Nullstellensatz-Inspired Algorithms for Certifying Entanglement of Subspaces

Explore a 56-minute lecture on Nullstellensatz-inspired algorithms for certifying entanglement of subspaces, presented by Benjamin Lovitz at the Centre de recherches mathématiques (CRM) Workshop on Tensors: Quantum Information, Complexity and Combinatorics. Delve into the computational primitive of determining whether a given linear subspace of pure states contains product states, and learn about the applications of certifying entanglement in subspaces.

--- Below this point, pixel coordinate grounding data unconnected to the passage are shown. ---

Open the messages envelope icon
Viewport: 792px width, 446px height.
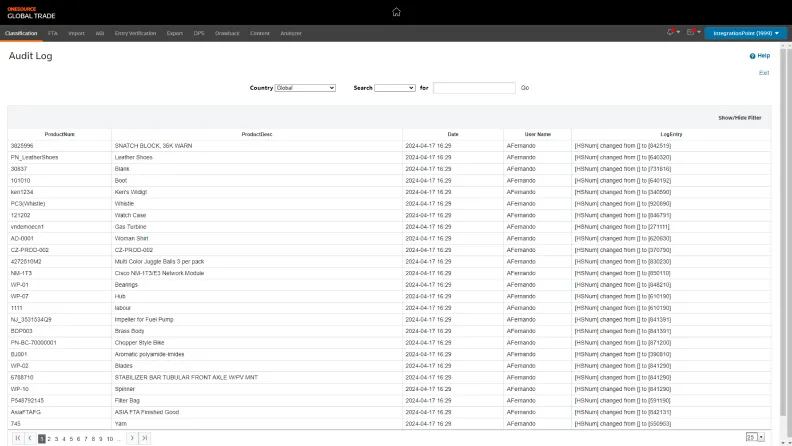tap(692, 33)
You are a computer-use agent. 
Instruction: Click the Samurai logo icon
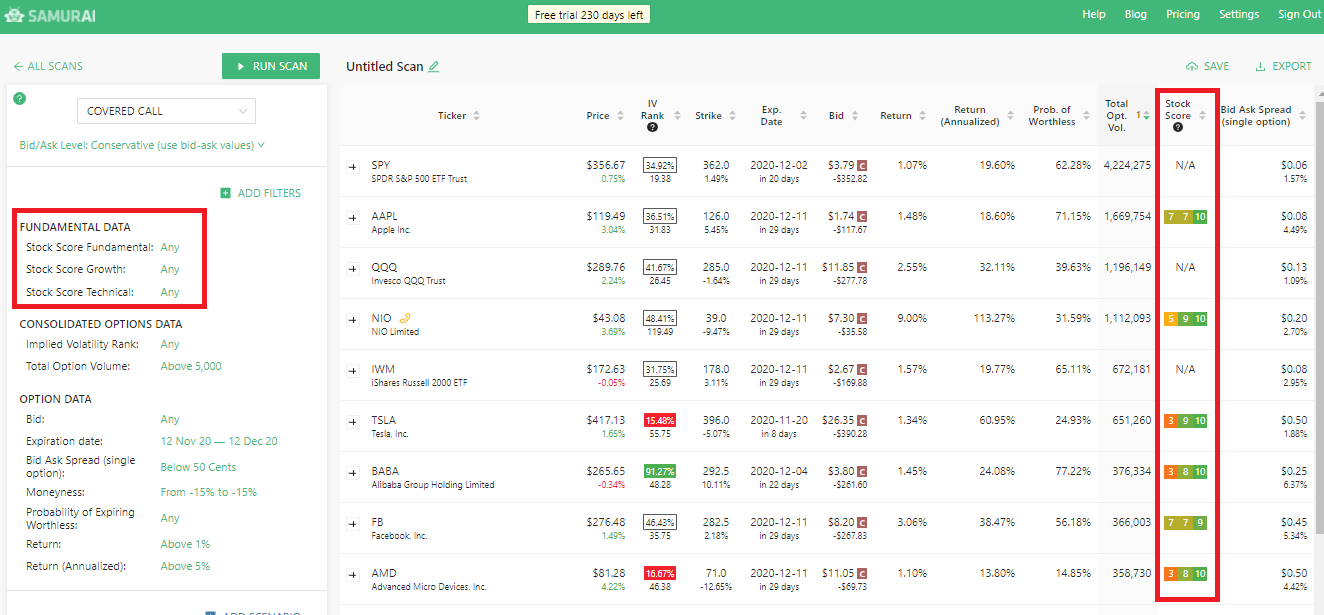coord(17,16)
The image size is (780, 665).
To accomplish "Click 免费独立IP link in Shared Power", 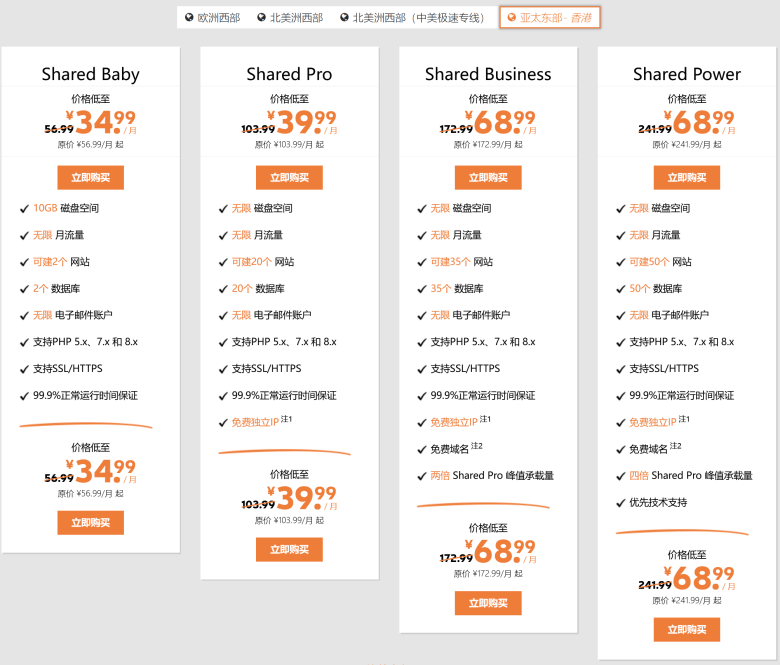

Discover how degree-2 Nullstellensatz certificates can efficiently certify entanglement in generic subspaces, despite the exponential scaling of worst-case algorithms. Examine a robust variant of this primitive and the development of a hierarchy of eigenvalue computations for determining the Hausdorff distance between a subspace and product states. Explore an algorithm inspired by Nullstellensatz certificates for finding product elements in subspaces under genericity conditions, leading to new approaches for tensor rank decompositions. Investigate the generalization of these techniques to arbitrary varieties and their extension to varieties over real numbers. Gain insights into joint work with Nathaniel Johnston and Aravindan Vijayaraghavan, covering topics such as the Segre variety, robust versions of algorithms, and polynomial-time computations in quantum information theory.